Erstmals äußern sich Unternehmer zur Wulff-Affäre. Gegenüber impulse erklären sie, was Angemessenheit im Verhältnis zwischen Unternehmern und Politikern bedeutet. Nikolai Burkart meint, dass Politiker unterbezahlt sind.

Wir haben ein grundsätzliches Problem: Wir bezahlen unsere Spitzenpolitiker –
etwa die Kanzlerin, den Finanzminister oder auch den Bundespräsidenten – zu
schlecht.
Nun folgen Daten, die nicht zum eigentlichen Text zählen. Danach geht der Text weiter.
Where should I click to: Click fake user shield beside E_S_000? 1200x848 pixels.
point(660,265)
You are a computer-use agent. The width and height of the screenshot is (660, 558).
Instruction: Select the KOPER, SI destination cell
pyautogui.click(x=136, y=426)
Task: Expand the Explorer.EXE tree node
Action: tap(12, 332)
Wenn man bedenkt, dass ein Mann wie Christian Wulff mit Anfang 50
noch nicht sein Haus bezahlt hat, wird klar, dass die Bezahlung zu schlecht ist.
Ein Mann wie Roland Koch verdient jetzt als Chef von Bilfinger Berger das Zehnfache
dessen, was er als hessischer Ministerpräsident erhalten hat.

Wie wollen wir angesichts dieser starken Unterschiede Spitzenleute in die Politik bekommen?
Wenn sie 500.000 oder 600.000 Euro verdienen würden, wäre das etwas anderes.
Dann würde es solche Situationen, dass sich Politiker von Unternehmern einladen
lassen, nicht geben. Aber davon sind wir weit entfernt. In dem Umfeld, in dem sich
die Spitzenpolitiker bewegen, können sie finanziell einfach nicht mithalten. Das ist die Wurzel des Übels.